Il momento psicologico sembra favorevole ai ragazzi di Ginestra, ma il “blackout” arriva proprio allo scadere del primo tempo: al 48’, Davide Zagnoni infila la rete del nuovo sorpasso ospite. La ripresa inizia sotto lo stesso copione, con Mattia Gaddini che sigla il 3-1 ipotecando il match. Il Guidonia reagisce d’orgoglio e al 61’ è ancora Spavone a firmare la doppietta personale (la prima in Serie C), accorciando le distanze e riaprendo la contesa.
Il finale giallo e il bilancio stagionale
Il forcing finale dei padroni di casa si scontra però con le decisioni arbitrali. Il Guidonia recrimina pesantemente per un solare calcio di rigore non concesso dopo un travolgente contatto tra il portiere del Carpi e Andrea Tessiore. Le proteste vibranti non cambiano il risultato: al fischio finale è 2-3.
Il bilancio parla di 38 punti in 36 giornate. Se da un lato la salvezza conquistata con due turni d’anticipo resta un traguardo straordinario per una debuttante, dall’altro preoccupa il tabù casalingo: solo due vittorie totali al “Città dell’Aria”, un dato su cui la società dovrà riflettere in estate.

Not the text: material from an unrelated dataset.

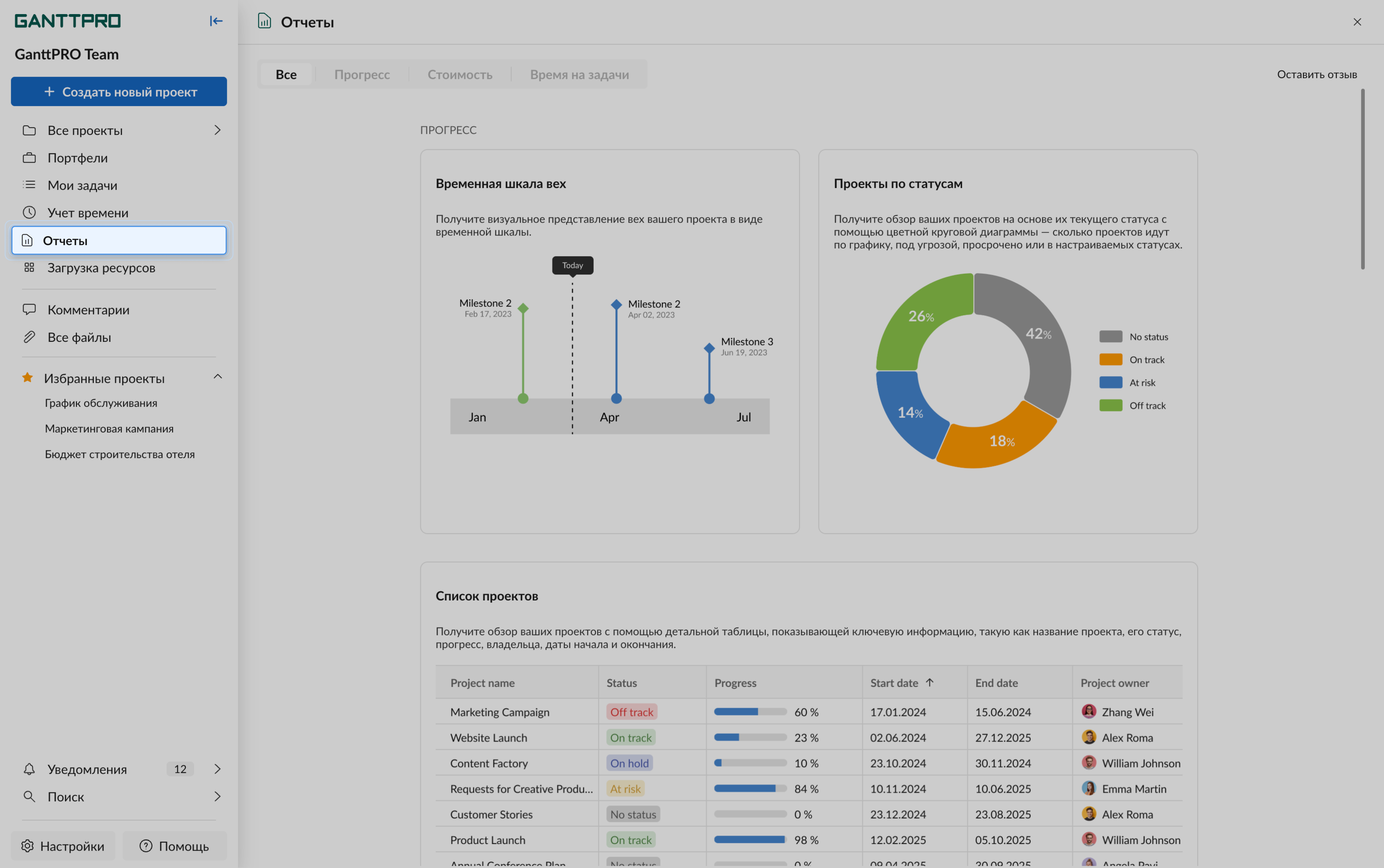Click the Мои задачи list icon

29,185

Futuro: Ginestra ai saluti?
Con la stagione che va in archivio, l’attenzione si sposta ora sulla panchina. Ciro Ginestra, l’architetto della promozione dalla D e della permanenza in C, sembra essere al capolinea del suo percorso in maglia rossoblù. Dopo un anno e mezzo intenso, il tecnico potrebbe salutare per cercare nuove sfide, lasciando un’eredità pesante ma preziosa per chiunque prenderà il suo posto.